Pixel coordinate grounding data
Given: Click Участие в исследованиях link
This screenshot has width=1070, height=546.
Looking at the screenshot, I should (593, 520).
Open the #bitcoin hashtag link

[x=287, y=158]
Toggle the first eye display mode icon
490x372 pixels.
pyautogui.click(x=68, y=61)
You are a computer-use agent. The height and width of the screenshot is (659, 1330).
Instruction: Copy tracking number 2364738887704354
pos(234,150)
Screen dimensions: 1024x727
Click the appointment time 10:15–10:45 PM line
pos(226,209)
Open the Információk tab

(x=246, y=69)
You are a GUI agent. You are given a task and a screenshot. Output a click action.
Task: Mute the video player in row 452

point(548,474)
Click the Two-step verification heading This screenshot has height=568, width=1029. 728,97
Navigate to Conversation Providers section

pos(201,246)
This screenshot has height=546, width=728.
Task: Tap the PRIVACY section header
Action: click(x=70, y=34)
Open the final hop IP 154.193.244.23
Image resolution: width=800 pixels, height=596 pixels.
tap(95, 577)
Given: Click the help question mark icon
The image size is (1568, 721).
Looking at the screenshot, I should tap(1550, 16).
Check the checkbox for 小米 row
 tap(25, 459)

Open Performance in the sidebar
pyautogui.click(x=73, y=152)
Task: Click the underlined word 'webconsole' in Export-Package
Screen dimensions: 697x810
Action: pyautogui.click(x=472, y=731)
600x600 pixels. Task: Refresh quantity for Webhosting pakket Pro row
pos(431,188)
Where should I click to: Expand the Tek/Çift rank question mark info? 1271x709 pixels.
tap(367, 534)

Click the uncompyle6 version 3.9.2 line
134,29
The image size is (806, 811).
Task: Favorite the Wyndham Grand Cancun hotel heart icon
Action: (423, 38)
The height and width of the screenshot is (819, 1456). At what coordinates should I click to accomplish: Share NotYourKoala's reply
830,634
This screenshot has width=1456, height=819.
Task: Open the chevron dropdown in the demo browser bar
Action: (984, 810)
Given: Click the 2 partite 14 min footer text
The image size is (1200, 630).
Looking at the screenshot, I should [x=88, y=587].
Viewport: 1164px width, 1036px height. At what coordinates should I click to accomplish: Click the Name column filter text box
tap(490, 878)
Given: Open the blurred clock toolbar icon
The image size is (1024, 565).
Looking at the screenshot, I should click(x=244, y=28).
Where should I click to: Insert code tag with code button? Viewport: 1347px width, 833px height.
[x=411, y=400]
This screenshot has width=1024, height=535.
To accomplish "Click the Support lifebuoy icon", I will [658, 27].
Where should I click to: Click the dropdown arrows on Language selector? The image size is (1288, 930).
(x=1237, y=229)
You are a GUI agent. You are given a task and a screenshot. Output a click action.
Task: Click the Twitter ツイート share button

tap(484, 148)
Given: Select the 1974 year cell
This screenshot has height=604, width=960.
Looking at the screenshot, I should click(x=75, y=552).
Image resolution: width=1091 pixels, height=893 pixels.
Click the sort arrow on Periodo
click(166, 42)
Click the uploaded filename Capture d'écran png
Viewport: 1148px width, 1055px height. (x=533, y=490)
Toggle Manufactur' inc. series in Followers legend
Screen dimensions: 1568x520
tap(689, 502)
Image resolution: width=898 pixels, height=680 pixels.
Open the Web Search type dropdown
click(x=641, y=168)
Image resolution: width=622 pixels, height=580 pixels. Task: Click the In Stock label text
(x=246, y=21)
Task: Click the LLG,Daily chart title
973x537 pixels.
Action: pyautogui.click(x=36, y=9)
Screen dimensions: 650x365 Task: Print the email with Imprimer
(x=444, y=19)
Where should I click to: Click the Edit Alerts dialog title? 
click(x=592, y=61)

**WHAT YOU ARE ASKED TO DO:** I'd like all of the entries written out again exactly as they appear above.

**EXERCISE RESPONSE:**
Given: Click Участие в исследованиях link
This screenshot has width=1070, height=546.
Looking at the screenshot, I should (593, 520).
Open the #bitcoin hashtag link

[x=287, y=158]
Toggle the first eye display mode icon
490x372 pixels.
pyautogui.click(x=68, y=61)
You are a computer-use agent. The height and width of the screenshot is (659, 1330).
Instruction: Copy tracking number 2364738887704354
pos(234,150)
Screen dimensions: 1024x727
Click the appointment time 10:15–10:45 PM line
pos(226,209)
Open the Információk tab

(x=246, y=69)
You are a GUI agent. You are given a task and a screenshot. Output a click action.
Task: Mute the video player in row 452

point(548,474)
Click the Two-step verification heading This screenshot has height=568, width=1029. 728,97
Navigate to Conversation Providers section

pos(201,246)
This screenshot has height=546, width=728.
Task: Tap the PRIVACY section header
Action: click(x=70, y=34)
Open the final hop IP 154.193.244.23
Image resolution: width=800 pixels, height=596 pixels.
tap(95, 577)
Given: Click the help question mark icon
The image size is (1568, 721).
Looking at the screenshot, I should tap(1550, 16).
Check the checkbox for 小米 row
 tap(25, 459)

Open Performance in the sidebar
pyautogui.click(x=73, y=152)
Task: Click the underlined word 'webconsole' in Export-Package
Screen dimensions: 697x810
Action: pyautogui.click(x=472, y=731)
600x600 pixels. Task: Refresh quantity for Webhosting pakket Pro row
pos(431,188)
Where should I click to: Expand the Tek/Çift rank question mark info? 1271x709 pixels.
tap(367, 534)

Click the uncompyle6 version 3.9.2 line
134,29
The image size is (806, 811).
Task: Favorite the Wyndham Grand Cancun hotel heart icon
Action: (423, 38)
The height and width of the screenshot is (819, 1456). At what coordinates should I click to accomplish: Share NotYourKoala's reply
830,634
This screenshot has width=1456, height=819.
Task: Open the chevron dropdown in the demo browser bar
Action: (984, 810)
Given: Click the 2 partite 14 min footer text
The image size is (1200, 630).
Looking at the screenshot, I should [x=88, y=587].
Viewport: 1164px width, 1036px height. At what coordinates should I click to accomplish: Click the Name column filter text box
tap(490, 878)
Given: Open the blurred clock toolbar icon
The image size is (1024, 565).
Looking at the screenshot, I should click(x=244, y=28).
Where should I click to: Insert code tag with code button? Viewport: 1347px width, 833px height.
[x=411, y=400]
This screenshot has width=1024, height=535.
To accomplish "Click the Support lifebuoy icon", I will [658, 27].
Where should I click to: Click the dropdown arrows on Language selector? The image size is (1288, 930).
(x=1237, y=229)
You are a GUI agent. You are given a task and a screenshot. Output a click action.
Task: Click the Twitter ツイート share button

tap(484, 148)
Given: Select the 1974 year cell
This screenshot has height=604, width=960.
Looking at the screenshot, I should click(x=75, y=552).
Image resolution: width=1091 pixels, height=893 pixels.
Click the sort arrow on Periodo
click(166, 42)
Click the uploaded filename Capture d'écran png
Viewport: 1148px width, 1055px height. (x=533, y=490)
Toggle Manufactur' inc. series in Followers legend
Screen dimensions: 1568x520
tap(689, 502)
Image resolution: width=898 pixels, height=680 pixels.
Open the Web Search type dropdown
click(x=641, y=168)
Image resolution: width=622 pixels, height=580 pixels. Task: Click the In Stock label text
(x=246, y=21)
Task: Click the LLG,Daily chart title
973x537 pixels.
Action: pyautogui.click(x=36, y=9)
Screen dimensions: 650x365 Task: Print the email with Imprimer
(x=444, y=19)
Where should I click to: Click the Edit Alerts dialog title? 
click(x=592, y=61)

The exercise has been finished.